Judge rules in favor of Washington D.C. Catholic churches; restrictions on physical services adjusted


On Thursday, March 25, an injunction was issued by a federal judge on the COVID-19 restrictions placed on Catholic churches in the city by the D.C. mayor Muriel Bowser. According to the ruling, the 25% capacity limit or 250 persons per service impinges on the fundamental rights to worship.

While passing his judgment, Judge Trevor N. McFadden stated the city has permitted residents to purchase alcohol or obtain restaurant takeout service as “essential” services. However, but they have not permitted churches to do the same even though there is freedom of religion in the U.S. Constitution.

The social distancing requirement in the city did not deter the judge from further overruling the restrictions placed on the church. He added that the church can have a capacity of 40% and still obey the COVID-19 rules. Likewise, he stated that the approach of the District in controlling churches shows the disregard for constitutional rights.

The injunction was sought by the Archdiocese of Washington ahead of next week. This is due to the fact that it is the Holy Week in the Catholic Church. It starts with Palm Sunday which includes the solemn services of Holy Thursday and Good Friday, and ends with Easter Sunday.

The archdiocese said there are expectations of church members to attend services this year as it was not possible last year due to the COVID-19 lockdown. It also affirmed that the 25% capacity limit would have compelled many churches to send away some of its members.

According to the archdiocese, since early last summer, its churches began conducting masses. This was after the first wave of shutdowns eased and since then, there has not been a case of COVID-19 transmission blamed on attendance. Nevertheless, the city had claimed that some parishioners actually contacted the virus which they might have spread at Mass.

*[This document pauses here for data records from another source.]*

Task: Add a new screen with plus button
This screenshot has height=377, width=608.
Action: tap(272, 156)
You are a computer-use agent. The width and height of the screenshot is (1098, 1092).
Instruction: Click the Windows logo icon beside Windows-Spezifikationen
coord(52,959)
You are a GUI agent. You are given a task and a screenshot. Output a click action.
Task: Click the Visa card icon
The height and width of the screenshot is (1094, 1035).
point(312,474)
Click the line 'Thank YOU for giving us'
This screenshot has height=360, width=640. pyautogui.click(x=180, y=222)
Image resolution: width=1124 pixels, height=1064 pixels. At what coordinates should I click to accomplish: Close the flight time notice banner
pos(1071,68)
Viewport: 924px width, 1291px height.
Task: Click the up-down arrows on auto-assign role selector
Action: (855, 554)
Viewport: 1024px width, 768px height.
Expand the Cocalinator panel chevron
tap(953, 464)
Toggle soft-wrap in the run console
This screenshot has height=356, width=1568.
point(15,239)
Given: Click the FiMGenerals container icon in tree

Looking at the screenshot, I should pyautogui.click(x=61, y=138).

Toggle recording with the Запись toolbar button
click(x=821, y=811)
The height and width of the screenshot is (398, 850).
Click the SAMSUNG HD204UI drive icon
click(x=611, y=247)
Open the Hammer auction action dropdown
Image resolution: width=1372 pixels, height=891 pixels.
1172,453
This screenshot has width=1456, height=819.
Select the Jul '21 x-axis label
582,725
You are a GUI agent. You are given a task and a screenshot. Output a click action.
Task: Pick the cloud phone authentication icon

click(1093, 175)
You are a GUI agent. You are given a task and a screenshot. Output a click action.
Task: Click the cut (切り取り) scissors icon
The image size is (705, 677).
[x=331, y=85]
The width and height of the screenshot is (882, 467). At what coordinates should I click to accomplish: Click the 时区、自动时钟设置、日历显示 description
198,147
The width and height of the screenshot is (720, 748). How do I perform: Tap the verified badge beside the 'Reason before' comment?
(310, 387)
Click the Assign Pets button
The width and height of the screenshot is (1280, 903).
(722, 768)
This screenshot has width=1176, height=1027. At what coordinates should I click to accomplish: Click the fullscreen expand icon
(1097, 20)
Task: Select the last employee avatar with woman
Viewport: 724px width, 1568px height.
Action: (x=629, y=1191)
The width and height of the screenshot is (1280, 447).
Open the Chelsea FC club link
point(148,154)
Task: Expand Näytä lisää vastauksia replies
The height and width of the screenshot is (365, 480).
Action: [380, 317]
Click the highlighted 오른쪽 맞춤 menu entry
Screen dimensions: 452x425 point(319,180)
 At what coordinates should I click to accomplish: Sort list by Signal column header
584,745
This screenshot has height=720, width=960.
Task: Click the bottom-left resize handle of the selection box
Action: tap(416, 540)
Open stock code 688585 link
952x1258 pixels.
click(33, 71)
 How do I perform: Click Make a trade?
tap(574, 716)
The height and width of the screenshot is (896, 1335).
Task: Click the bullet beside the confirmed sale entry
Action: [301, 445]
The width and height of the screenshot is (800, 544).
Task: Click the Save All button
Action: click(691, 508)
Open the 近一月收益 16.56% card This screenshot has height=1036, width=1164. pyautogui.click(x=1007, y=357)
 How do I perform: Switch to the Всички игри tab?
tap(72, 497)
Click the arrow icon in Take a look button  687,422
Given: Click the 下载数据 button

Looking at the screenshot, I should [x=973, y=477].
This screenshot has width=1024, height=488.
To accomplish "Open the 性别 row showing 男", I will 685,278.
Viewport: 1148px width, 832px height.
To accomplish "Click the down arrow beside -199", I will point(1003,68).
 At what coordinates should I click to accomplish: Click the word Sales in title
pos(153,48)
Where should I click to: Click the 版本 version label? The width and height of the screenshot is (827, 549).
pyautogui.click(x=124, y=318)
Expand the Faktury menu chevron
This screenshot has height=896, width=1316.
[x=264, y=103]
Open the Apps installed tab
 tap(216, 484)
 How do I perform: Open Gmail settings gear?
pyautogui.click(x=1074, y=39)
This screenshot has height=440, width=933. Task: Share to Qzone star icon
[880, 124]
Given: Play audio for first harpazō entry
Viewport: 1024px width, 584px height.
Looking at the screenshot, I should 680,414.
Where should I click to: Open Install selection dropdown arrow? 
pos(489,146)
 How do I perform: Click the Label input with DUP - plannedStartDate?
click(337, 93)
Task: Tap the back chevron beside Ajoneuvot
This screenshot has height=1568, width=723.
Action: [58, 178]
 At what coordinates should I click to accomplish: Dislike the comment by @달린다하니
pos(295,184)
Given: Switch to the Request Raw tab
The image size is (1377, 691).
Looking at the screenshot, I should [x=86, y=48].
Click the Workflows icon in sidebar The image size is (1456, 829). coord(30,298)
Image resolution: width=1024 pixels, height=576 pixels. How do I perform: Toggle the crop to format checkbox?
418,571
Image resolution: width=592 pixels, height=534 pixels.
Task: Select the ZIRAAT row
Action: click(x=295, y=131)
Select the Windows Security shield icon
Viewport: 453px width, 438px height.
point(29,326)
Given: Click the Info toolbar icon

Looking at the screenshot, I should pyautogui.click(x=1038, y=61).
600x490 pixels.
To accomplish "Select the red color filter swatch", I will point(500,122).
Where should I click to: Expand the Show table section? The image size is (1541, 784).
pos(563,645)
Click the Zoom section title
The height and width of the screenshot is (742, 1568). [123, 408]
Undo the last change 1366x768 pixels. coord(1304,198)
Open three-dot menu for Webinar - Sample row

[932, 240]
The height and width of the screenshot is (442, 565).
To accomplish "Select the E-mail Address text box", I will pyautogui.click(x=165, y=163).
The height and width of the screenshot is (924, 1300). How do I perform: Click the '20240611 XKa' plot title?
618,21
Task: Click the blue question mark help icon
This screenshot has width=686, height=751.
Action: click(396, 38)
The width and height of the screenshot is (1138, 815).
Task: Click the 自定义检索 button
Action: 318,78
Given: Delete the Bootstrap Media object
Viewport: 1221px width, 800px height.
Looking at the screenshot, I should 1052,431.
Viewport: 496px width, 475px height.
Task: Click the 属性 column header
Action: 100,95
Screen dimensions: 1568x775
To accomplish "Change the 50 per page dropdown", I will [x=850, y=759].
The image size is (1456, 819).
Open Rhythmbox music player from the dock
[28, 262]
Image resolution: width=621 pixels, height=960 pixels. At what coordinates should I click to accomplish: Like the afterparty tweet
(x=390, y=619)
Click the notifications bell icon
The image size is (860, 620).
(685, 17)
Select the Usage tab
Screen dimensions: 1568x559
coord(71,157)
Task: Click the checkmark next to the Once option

Furthermore, Washington argued that religious services could be a place where COVID-19 could spread easily. Hence, it imposed stiffer restrictions on houses of worship. For this reason, Mayor Bowser urged parishioners to adapt to the substitute of watching services on television or online. However, the archdiocese said it is not the same, especially as people watching at home cannot participate in the Holy Communion.

Judge McFadden said the fear of the city is valid and understandable, but a higher standard cannot be placed on churches than other entities without better reasons.

“The District would no doubt acknowledge that there is risk attendant in many activities it has classified as ‘essential,’ such as picking up a bottle of wine or takeout from a local restaurant. But the District has permitted essential businesses to stay open (often with less-onerous restrictions) because the public’s need for those things apparently outweighs the risk,” he added.